Pubblicato il: 11.04.2023 13:13

Multiple Forms of Neural Cell Death in the Cyclical Brain Degeneration of A Colonial Chordate

Human neuronal loss associated with neurodegenerative diseases occurs through different cellular mechanisms, mainly studied in vitro because of animal anatomical complexity. However, in the paper Multiple forms of neural cell death in the cyclical brain degeneration of a colonial chordate, published in the journal cells (https://doi.org/10.3390/cells12071041), the authors characterized the neuronal death in Botryllus schlosseri, a simple marine colonial tunicate. This organism shares substantial genomic homology with mammals and has a life history in which controlled neurodegeneration happens simultaneously in the brains of adult zooids during a cyclical phase named takeover.
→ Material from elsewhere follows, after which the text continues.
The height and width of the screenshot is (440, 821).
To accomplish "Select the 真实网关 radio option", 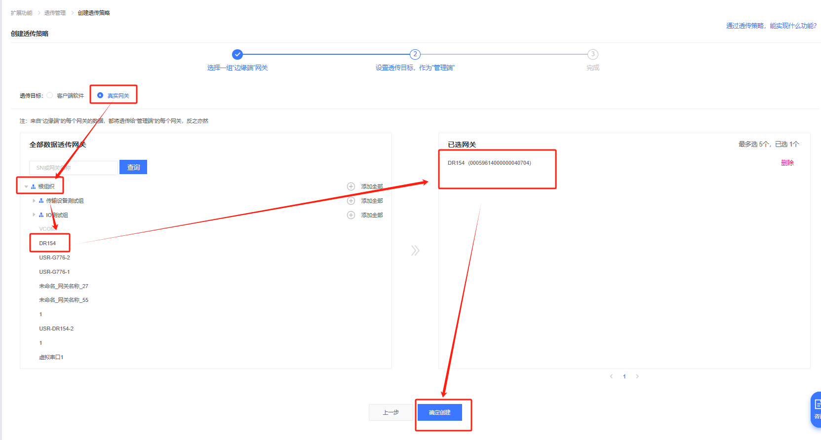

The research was coordinated by Chiara Anselmi (PhD at DiBio UNIPD, now post-doc at Stanford University), Lucia Manni (together with Federico Caicci and Veronica Giusti, DiBio, UNIPD), and collaborators of University of Milan and Stanford. Using an ultrastructural and transcriptomic approach, the authors showed that multiple neuronal death forms, namely apoptosis, necrosis and autophagy, characterize neurodegeneration in B. schlosseri. They also found that neurodegeneration exhibits a cell-to-cell, prion-like propagation recalling the conformational disorders typical of some human neurodegenerative pathologies. Therefore, B. schlosseri, exhibiting a repeated degeneration program, may yield mechanistic insights relevant to the study of neurodegenerative diseases.